MANUAL OVERRIDE: THE SABOTAGE OF CAPITAL
4 Lectures by Evan Calder Williams
Lecture 2: THE SABOTAGE OF TIME
March 10, 7 PM – 10PM
E206 Glass corner conf. room 25 East 13th street, 2nd floor
Free and open to the public. Seating is limited: please register on Eventbrite.
This lecture examines one of sabotage’s central qualities and a primary cause of its frequent demonization throughout the last century: its peculiar timescale. This is a mode of time fundamentally opposed to the identity of subject and act that underpins any representational politics, be it voting or street protests. In place of that, sabotage suggests making use of the very paths and delays of circulation. By the time the damage is discovered, no one source can be found, because the commodity, technique, or idea has already routed through the world in the name of capitalizing on uneven zones of wealth and resource.
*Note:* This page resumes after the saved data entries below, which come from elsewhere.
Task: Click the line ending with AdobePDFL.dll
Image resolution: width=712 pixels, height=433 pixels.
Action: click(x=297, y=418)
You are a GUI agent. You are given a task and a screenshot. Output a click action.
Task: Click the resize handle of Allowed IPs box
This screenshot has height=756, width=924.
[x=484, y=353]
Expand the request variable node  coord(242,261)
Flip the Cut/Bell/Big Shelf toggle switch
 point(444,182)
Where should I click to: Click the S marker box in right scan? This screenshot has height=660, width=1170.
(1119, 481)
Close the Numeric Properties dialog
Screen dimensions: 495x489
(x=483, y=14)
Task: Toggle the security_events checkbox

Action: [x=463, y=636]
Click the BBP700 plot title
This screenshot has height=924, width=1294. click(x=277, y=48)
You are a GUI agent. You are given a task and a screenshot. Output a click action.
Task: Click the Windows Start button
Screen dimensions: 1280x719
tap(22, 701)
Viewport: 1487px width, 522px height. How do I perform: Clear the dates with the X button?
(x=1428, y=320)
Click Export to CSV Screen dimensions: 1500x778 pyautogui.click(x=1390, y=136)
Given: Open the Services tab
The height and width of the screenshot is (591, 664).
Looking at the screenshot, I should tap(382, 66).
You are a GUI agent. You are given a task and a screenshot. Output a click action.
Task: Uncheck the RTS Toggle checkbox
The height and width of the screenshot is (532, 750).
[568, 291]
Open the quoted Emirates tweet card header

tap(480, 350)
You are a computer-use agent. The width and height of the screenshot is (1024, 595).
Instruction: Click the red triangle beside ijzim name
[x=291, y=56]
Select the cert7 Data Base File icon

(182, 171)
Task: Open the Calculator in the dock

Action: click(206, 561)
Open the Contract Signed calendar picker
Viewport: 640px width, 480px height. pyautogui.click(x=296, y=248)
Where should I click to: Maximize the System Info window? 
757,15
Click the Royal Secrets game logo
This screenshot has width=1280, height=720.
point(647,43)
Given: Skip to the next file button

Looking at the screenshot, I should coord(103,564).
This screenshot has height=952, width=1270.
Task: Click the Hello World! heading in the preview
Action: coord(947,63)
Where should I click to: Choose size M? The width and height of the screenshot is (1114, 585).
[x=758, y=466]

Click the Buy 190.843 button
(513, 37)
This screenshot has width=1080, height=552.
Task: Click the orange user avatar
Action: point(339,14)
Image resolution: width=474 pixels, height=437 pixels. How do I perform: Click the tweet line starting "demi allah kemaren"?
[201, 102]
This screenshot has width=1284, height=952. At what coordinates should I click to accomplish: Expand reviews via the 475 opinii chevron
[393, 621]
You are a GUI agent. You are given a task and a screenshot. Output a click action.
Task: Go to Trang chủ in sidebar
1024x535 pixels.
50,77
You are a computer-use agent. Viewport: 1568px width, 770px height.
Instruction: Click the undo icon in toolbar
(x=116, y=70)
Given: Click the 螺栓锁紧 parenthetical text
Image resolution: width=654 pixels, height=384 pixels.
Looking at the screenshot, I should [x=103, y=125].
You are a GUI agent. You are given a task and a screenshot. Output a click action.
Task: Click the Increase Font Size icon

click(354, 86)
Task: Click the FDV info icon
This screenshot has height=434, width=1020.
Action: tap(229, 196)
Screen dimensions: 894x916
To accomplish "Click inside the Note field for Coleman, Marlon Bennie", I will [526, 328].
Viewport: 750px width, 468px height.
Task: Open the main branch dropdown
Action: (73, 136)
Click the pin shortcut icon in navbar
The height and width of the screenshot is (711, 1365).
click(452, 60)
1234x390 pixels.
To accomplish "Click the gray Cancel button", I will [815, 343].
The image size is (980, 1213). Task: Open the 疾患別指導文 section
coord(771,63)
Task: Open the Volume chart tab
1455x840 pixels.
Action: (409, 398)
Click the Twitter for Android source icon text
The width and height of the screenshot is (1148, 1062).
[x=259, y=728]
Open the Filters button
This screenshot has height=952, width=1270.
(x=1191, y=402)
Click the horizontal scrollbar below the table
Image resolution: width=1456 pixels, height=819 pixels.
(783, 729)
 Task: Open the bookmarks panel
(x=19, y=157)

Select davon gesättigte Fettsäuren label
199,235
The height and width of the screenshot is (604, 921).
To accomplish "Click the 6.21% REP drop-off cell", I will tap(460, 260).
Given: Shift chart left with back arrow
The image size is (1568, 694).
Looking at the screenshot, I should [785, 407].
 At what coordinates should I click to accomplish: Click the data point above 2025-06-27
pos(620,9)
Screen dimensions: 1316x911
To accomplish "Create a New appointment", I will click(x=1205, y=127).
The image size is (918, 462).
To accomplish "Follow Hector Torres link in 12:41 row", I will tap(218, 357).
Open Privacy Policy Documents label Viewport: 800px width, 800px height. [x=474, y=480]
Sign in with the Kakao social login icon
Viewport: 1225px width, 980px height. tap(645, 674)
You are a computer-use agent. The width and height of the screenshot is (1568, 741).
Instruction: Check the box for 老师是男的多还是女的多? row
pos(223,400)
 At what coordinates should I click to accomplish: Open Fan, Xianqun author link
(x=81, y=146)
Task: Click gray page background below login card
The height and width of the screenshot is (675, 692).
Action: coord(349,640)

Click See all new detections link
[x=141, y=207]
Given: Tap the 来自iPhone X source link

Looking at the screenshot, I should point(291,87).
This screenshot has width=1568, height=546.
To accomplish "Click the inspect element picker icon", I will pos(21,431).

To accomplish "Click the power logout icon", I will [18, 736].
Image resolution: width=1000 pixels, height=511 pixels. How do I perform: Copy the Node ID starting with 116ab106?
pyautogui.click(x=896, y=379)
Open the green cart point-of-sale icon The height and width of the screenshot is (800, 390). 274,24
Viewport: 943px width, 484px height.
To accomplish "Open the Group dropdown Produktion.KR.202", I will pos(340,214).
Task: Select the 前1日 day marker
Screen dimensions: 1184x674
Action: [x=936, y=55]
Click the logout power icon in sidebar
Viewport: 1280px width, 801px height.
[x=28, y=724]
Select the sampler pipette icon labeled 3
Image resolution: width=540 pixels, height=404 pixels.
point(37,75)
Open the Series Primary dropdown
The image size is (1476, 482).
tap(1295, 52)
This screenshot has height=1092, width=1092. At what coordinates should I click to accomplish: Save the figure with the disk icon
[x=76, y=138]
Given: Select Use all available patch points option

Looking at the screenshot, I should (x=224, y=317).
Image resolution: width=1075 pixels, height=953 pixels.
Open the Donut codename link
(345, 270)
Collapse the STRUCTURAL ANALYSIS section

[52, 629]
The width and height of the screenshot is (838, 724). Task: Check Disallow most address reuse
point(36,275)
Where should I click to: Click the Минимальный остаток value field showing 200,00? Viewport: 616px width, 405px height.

It is a failure without an author. Running counter to the very idea that one should stand up and be counted, sabotage hijacks the time of circulation and arms it against itself. Topics considered include: friction, feedback, and hoards; Veblen on competition and dog-owning; Castoriadis, Simondon, and Stiegler on technical time; steamship ruins in the Bermejo River; supply chains; Ballard; cunning and speed; pipes that go nowhere.